At the time as a data warehouse and business intelligence developer, I joked with my co-workers: "Why can't this company just give me a SQL login to their database and permission me in so that I can see what data they have; but only for me?"

What was an offhand joke evolved into Treaty, or at least the intent behind Treaty: Give application developers the option to give users of their application first-class access to their data. First class access means doing so in a manner that I have termed "cooperative data".

Cooperative Data

Cooperative data is the idea that data in a software application often contains components that don't originate with the the author of the software application. If you're developing an e-commerce website, you likely have modeled your database to support storing your inventory items in some database tables, and you've probably have tables to support your customer's information: Shipping Address, Billing Address, and so on.

The idea then is that inherently the information in this database actually belongs to different people: You as the e-commerce site really are the final authority for what items you can sell on your online store front. Your customers, however, are the final authority on their address location, their name and contact information, and so on.

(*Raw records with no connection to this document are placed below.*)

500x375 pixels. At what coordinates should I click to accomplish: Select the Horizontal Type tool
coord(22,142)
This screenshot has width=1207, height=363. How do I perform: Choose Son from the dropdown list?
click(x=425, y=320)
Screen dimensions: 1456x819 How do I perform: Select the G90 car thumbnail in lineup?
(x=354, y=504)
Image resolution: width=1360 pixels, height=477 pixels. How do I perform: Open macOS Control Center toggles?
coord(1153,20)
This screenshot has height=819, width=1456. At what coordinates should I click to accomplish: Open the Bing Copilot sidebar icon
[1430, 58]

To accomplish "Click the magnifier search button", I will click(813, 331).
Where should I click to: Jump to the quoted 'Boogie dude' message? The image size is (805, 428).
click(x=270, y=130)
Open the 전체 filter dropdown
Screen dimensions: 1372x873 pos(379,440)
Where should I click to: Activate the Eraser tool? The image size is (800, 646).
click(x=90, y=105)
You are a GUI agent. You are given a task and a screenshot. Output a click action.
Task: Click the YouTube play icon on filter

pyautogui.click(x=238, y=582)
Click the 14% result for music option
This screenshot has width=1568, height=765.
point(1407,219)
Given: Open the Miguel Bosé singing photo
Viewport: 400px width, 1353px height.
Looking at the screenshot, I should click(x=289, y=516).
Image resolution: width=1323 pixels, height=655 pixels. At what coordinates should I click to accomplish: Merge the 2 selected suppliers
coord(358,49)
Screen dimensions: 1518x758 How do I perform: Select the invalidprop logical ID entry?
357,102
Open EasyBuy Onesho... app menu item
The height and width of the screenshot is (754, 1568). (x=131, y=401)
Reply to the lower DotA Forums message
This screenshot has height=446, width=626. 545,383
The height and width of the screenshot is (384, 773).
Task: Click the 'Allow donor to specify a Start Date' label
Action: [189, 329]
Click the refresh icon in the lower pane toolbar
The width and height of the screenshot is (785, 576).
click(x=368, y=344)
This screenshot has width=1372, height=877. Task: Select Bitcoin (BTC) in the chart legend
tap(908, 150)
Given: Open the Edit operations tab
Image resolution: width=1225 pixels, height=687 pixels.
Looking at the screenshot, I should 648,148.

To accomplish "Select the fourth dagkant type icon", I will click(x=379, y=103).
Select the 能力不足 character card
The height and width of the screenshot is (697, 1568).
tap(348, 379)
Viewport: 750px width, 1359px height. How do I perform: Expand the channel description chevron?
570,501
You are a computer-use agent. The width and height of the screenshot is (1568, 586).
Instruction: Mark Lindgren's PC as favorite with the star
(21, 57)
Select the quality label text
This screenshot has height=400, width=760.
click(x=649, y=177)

If we want to give our users rights to their data, this means a few principles I have settled on:

  • Our users must have access to their data. Access means full read and write permissions.
  • In addition, they need not only just access, but also an understanding of how it's used; they can see it and understand how it's being used in the greater database system. They don't need to see the actual content in other database tables, but they need to understand how it ties in. They need to see the schema of the database.
  • They must have the right to determine where their data is stored: either by an authority they trust, or on infastructure that they bring along. They must also have the option to move that data to the infastructure of their choosing.
  • Their data must always be portable. This means that they, if they wish, can import their data into other applications. It is their data, and they must always be able to understand the format it's saved in.

I personally view these above concepts as sort of an "application data bill of rights."

If you're a software developer, or familiar with software, you can probably already spot a bunch of technical problems with the above proposal. Let's unpack those problems.

Referential integrity

For those that don't know, referential integrity in a database system means that data between two tables are consistent. This means, for example, if you have a table that holds Employee information, and another table that holds Salary information for each employee, you want to ensure that there is always an employee for each salary record.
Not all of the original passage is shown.